# [Prompt]
Give every line from the entries that contains "Pension".

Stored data
━━━━━━━━━━

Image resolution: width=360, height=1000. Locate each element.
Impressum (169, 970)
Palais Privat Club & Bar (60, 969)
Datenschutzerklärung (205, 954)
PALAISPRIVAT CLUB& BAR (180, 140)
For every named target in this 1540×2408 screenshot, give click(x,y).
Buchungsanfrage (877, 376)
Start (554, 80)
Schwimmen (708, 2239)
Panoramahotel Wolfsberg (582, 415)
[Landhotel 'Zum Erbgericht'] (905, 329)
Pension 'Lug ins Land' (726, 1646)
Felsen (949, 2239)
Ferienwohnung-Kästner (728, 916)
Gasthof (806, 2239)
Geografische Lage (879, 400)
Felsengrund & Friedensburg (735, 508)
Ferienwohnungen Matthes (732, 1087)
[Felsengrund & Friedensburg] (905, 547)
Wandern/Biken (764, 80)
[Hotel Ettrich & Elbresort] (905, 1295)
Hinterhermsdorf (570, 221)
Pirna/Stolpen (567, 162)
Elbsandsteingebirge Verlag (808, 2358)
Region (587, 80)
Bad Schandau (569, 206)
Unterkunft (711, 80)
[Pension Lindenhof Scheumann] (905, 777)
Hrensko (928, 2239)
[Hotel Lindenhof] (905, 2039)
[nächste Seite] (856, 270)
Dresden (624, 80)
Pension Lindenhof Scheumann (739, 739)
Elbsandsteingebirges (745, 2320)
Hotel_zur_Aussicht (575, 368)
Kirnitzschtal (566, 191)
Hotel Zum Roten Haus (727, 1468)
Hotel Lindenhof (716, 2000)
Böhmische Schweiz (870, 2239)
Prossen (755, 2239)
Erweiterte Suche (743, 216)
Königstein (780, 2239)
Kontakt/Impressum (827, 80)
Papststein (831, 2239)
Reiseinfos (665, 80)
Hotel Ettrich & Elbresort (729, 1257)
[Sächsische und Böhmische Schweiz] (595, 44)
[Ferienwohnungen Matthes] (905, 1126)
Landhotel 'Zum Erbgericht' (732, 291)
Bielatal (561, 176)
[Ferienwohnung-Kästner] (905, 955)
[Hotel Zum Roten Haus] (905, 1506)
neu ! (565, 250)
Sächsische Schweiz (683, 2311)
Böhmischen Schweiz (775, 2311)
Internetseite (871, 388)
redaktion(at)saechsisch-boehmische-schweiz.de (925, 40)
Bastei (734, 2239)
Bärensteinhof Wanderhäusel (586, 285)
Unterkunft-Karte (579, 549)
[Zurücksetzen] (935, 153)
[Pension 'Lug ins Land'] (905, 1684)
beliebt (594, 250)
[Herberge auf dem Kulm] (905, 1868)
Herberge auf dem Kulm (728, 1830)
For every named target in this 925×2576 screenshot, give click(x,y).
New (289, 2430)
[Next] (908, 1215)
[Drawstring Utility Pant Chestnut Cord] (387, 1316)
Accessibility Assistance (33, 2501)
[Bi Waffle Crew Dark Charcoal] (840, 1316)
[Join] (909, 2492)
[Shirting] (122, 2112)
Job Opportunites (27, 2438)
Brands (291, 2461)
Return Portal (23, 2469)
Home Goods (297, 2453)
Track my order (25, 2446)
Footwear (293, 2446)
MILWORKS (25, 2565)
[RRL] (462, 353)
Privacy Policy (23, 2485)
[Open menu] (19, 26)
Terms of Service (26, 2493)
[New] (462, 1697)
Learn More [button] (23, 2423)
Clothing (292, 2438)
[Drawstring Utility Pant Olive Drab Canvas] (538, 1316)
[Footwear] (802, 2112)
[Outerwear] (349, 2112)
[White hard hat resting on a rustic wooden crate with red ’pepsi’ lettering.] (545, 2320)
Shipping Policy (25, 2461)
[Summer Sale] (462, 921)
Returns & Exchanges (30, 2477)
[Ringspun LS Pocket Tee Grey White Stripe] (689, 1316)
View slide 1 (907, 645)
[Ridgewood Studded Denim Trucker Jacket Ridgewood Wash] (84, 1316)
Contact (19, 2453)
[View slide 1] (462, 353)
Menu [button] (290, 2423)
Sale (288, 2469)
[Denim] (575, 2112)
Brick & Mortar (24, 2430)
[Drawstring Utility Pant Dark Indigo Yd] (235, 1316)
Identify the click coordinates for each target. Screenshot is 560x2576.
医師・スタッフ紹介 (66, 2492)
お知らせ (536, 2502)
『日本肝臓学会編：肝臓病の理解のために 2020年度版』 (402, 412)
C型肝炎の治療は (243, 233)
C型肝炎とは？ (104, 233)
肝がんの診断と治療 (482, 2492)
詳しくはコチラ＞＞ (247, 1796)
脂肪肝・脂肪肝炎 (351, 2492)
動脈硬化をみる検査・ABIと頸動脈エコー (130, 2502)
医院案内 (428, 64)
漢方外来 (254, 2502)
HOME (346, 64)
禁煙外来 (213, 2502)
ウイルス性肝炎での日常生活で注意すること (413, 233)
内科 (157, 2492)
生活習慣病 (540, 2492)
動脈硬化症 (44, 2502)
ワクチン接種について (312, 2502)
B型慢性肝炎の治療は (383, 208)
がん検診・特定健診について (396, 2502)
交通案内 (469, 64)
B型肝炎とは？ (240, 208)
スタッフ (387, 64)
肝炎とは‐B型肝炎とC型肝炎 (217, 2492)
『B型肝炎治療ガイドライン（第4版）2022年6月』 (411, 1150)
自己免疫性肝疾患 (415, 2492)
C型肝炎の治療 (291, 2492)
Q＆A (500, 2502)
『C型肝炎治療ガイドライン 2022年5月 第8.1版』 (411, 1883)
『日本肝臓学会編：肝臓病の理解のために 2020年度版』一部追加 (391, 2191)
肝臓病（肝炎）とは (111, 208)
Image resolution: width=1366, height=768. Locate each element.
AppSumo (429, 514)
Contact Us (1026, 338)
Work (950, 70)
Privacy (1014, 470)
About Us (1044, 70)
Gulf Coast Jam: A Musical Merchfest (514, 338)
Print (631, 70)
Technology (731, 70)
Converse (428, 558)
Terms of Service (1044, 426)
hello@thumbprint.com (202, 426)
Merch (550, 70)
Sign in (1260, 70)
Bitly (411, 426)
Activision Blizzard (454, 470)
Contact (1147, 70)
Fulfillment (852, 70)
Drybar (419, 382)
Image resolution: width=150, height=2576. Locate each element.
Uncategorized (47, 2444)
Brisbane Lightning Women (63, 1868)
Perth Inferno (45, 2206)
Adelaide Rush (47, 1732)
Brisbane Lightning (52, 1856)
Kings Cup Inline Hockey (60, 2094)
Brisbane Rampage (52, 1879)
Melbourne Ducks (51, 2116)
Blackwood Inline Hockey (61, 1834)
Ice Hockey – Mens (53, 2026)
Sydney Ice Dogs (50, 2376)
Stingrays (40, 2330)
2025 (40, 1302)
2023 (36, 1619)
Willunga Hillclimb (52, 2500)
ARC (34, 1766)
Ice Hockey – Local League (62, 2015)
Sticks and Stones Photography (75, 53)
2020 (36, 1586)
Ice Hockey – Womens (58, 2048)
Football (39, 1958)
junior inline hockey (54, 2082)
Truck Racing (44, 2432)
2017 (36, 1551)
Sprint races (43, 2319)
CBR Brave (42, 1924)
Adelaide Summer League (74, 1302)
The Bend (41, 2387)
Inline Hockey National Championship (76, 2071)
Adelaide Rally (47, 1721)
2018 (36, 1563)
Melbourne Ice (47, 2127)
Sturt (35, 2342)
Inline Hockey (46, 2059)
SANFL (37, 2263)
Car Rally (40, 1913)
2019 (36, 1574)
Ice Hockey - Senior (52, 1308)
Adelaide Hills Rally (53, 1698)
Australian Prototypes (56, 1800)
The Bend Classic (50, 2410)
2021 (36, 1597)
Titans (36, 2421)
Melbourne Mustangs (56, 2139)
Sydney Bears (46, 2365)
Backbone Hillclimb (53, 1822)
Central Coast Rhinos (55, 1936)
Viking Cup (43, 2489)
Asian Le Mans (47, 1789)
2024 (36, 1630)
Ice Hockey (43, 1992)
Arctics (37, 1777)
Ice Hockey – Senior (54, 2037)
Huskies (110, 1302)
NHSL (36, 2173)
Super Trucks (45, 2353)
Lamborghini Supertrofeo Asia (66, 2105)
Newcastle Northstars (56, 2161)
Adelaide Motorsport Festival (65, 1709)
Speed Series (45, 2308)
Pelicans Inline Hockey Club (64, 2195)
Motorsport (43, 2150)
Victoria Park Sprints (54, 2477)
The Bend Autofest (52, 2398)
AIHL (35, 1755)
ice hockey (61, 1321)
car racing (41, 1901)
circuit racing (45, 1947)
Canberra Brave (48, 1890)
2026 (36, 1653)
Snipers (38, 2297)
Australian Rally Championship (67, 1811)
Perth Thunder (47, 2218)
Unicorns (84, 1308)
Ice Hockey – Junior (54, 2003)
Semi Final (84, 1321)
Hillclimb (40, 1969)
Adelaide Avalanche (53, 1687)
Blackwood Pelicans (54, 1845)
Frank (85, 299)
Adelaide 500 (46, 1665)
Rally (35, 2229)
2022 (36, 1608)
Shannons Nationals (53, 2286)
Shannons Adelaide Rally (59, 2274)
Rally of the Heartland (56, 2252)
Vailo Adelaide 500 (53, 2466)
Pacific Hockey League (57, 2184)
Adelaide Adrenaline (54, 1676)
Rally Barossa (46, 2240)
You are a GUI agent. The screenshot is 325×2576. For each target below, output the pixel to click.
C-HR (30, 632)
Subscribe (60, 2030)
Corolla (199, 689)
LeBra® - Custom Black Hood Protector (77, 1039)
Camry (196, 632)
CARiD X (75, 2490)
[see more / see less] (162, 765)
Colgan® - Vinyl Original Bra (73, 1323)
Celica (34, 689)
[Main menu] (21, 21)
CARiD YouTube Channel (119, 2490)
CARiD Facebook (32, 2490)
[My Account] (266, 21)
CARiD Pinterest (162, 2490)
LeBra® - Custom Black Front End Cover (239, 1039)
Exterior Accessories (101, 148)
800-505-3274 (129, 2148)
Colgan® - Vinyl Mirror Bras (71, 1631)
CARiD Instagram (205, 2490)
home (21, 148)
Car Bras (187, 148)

━━━━━━━━━━

# [Response]
Pension 'Lug ins Land' (726, 1646)
[Pension Lindenhof Scheumann] (905, 777)
Pension Lindenhof Scheumann (739, 739)
[Pension 'Lug ins Land'] (905, 1684)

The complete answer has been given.